De mediation in een echtscheidingszaak verloopt moeizaam door stroeve communicatie. De echtgenoot voelt zich bovendien benadeeld omdat de advocaat-mediator via LinkedIn en Facebook bevriend is met de advocate van zijn vrouw – én met een nicht die tevens advocaat is. Dat maakt de mediator echter niet partijdig, stelt de Raad van Discipline ’s-Hertogenbosch.
Gedurende 2017 en 2018 vinden er zes gesprekken plaats tussen het stel in scheiding en de mediator, waarbij de vrouw zich ook door een advocaat laat bijstaan. De verhouding tussen de mediator en de echtgenoot verslechtert snel als zijn vrouw enkele conceptafspraken alleen aan de mediator stuurt, en niet aan hem. De mediator was vergeten dit te checken en biedt haar excuses aan.

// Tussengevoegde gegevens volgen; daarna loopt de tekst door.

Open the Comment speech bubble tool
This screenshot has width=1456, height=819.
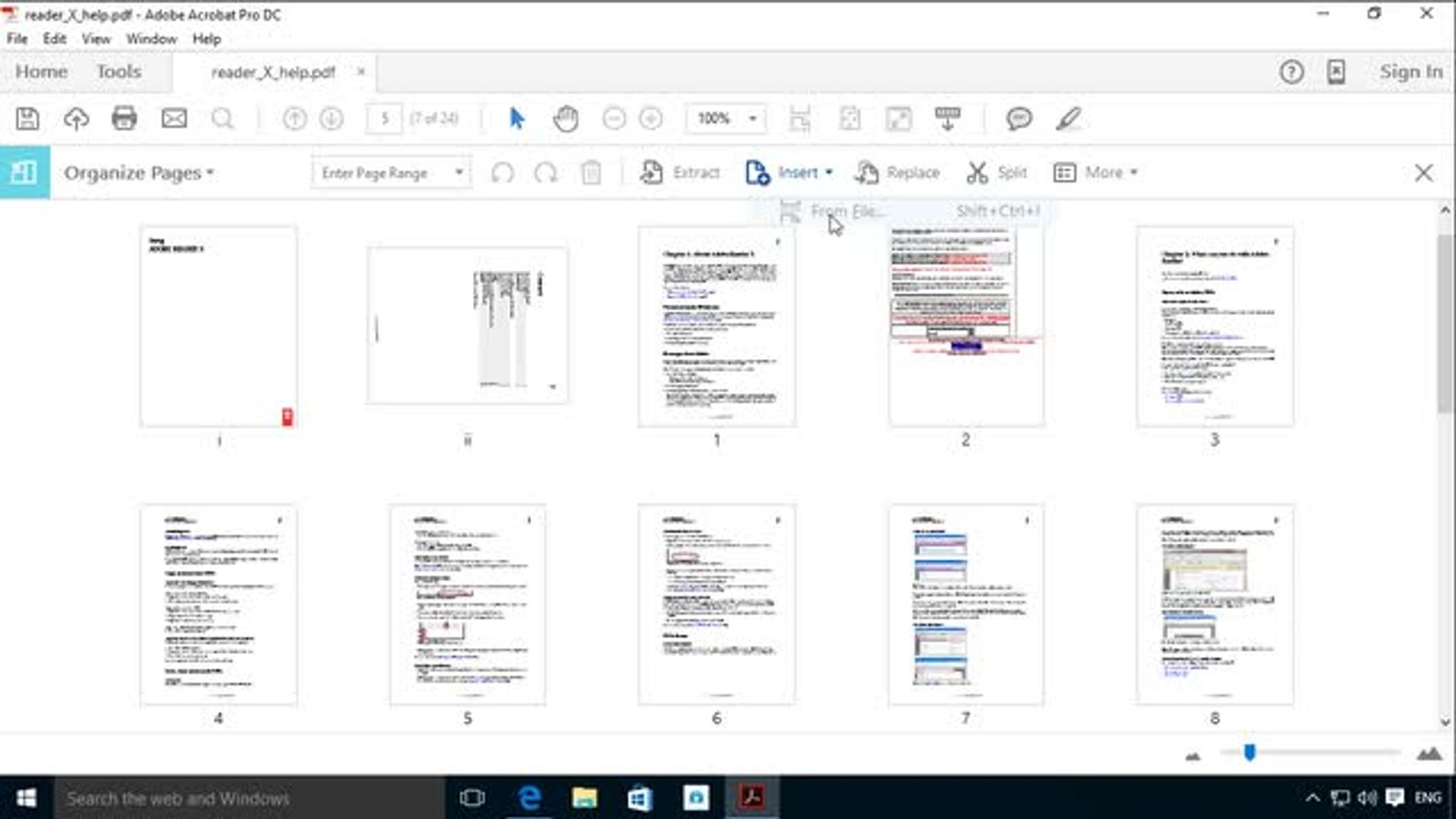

Wel mailt ze het stel later dat de man haar ‘ook wel eens een Whatsapp-bericht heeft gestuurd met het verzoek om snel een afspraak te maken’, zonder dit ook aan zijn vrouw te sturen. Ze weigert de scheidingsperikelen enkel met hem te bespreken. ‘Het betreft hier dus een geval “de pot verwijt de ketel”’, vindt de mediator. Dan komt er nog een mailtje van de advocaat van de vrouw boven water – ook niet meegestuurd aan de man –, waarin onder meer staat dat ‘de mediator ook wel weet dat haar ex-man een kort lontje heeft.’
Deze opmerking schiet hem in het verkeerde keelgat: na een laatste gesprek eindigt de mediation. De mediator moet wel partijdig zijn geweest, redeneert hij vervolgens. Ze is immers op Facebook en LinkedIn bevriend met een advocate die een nicht van zijn ex-vrouw is – met dezelfde achternaam als de mediator nog wel –, en ook met de advocate van zijn ex-vrouw. Die, hoe toevallig, ook al dezelfde achternaam als de mediator heeft.

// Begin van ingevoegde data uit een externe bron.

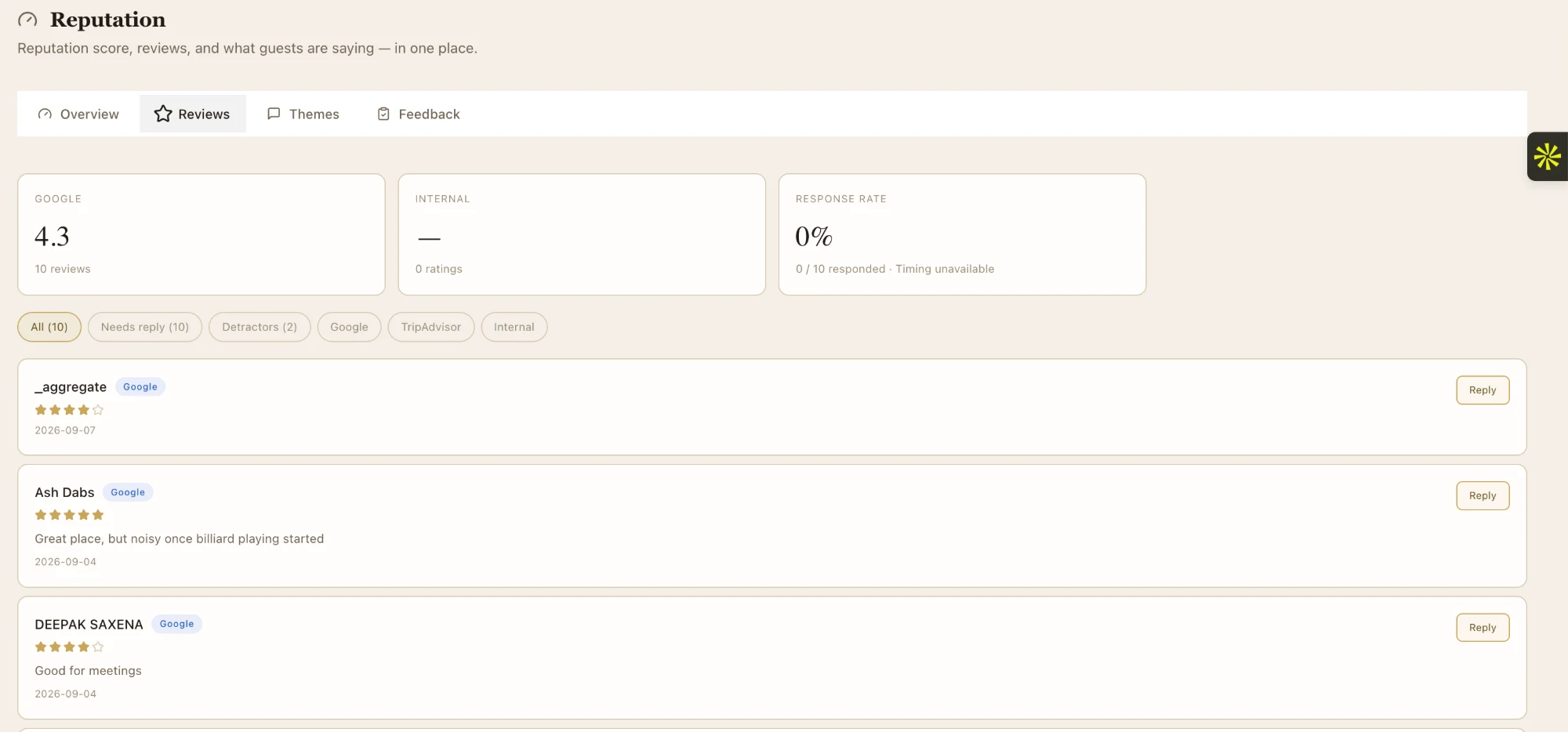1568x732 pixels.
Task: Click the speech bubble Themes icon
Action: (274, 114)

Behalve partijdigheid verwijt hij haar onder meer onnodig grievende opmerkingen, schending van haar geheimhoudingsplicht en onvoldoende voortvarend optreden. De Raad van Discipline ’s-Hertogenbosch kan echter geen van de acht onderdelen van zijn klacht gegrond verklaren. De mediator was niet partijdig, en uit niets is gebleken dat ze heeft gelogen over haar familiebanden, zoals haar wordt verweten. De raad onderstreept verder dat het normaal is dat collega-advocaten elkaar kennen of contact met elkaar onderhouden.
‘Dat verweerster zakelijke contacten had met mr. X en mr. Y betekent dan ook niet dat er sprake was van (de schijn van) partijdigheid,’ aldus de maandag gepubliceerde beslissing van half april. ‘Ook het gegeven dat verweerster via social media bevriend was met/gelinkt was aan beide collega-advocaten kan deze conclusie niet rechtvaardigen. Een relatie/vriendschap via Facebook dan wel LinkedIn is van een geheel andere orde dan het onderhouden van contacten in een sociale leefomgeving. Naar het oordeel van de voorzitter valt verweerster ter zake tuchtrechtelijk niets te verwijten.’
Ook het per ongeluk niet cc’en van de man – wat later recht is gezet – valt haar tuchtrechtelijk niet te verwijten, en een opmerking à la ‘de pot verwijt de ketel’ is in dit geval niet nodeloos grievend. Bovendien blijkt uit de mediationverslagen dat zij voldoende voortvarend te werk is gegaan.